On September 22, we first practiced using the delta process on the function of x^(1/2), to find this value we multiplied the the value [(x+h)^(1/2)-x^(1/2)]/h by the conjugate radical. Afterwards, we practiced finding the point of intersection for tangent lines to a curve, to do this, we found the equations for both tangent lines and then used these equations to find the point of intersection. Finally, we practiced finding the coefficients for curves tangent to each other. For a curve to be tangent to another, they have to share a point, and at that point, their derivatives have to be equal. Mr. Hansen said that sometimes, if we are stuck on a math problem, we should draw a picture.
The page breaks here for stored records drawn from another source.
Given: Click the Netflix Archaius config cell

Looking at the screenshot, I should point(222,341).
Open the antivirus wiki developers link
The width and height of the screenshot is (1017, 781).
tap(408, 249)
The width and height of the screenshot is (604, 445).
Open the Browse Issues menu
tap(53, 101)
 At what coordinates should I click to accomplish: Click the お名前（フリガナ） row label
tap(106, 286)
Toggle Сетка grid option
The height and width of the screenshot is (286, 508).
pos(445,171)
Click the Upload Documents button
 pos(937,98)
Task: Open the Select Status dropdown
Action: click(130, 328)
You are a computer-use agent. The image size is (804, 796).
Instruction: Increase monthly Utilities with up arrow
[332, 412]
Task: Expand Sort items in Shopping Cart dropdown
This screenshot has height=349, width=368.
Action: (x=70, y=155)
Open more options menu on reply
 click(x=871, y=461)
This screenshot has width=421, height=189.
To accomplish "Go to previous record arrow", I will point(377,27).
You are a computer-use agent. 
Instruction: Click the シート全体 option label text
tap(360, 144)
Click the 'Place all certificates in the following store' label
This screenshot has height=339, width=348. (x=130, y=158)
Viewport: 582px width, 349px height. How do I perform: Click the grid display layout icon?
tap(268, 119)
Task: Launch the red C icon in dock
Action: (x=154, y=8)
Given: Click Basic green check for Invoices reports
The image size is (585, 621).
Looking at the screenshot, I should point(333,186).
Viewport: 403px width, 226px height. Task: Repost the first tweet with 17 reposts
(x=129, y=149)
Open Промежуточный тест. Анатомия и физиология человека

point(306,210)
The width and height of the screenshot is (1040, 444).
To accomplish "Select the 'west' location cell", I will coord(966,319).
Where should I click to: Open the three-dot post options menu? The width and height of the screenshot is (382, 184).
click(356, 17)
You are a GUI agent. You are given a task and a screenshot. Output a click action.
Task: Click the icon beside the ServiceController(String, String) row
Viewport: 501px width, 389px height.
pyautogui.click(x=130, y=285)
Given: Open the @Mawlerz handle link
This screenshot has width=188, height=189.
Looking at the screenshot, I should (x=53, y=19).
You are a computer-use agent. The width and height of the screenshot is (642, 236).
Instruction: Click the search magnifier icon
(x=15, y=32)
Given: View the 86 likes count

Quick comment about the phrase "The derivative is the tangent line". The output values of the derivative of function f are equal to the slopes of tangent lines to f; we still do NOT have the equation of the tangent line until we use this slope together with the point of tangency to write an equation for the line tangent to f
On September 30th, 2008 we covered a lot of topics. First we went over homework problems from the night prior. We went over page 325 #3 and page 252 #15. We reviewed the differentials and more. After reviewing the homework, the class continued onto the lab for the day. We were handed a sheet and we started to do the sheet in pairs. On the first side we had a parabola, and we found the tangent line at certain points. We then plotted the ordered pairs (x, mtan) on the axes on the sheet. On the following sheet we had a graph and we had to graph the derivative of it. The line of y prime was under the x-axis only when the slope of y was negative. When the line of y prime was above the x-axis the slope of y was positive. We then tried estimating this on the next page and continued to test this theorem.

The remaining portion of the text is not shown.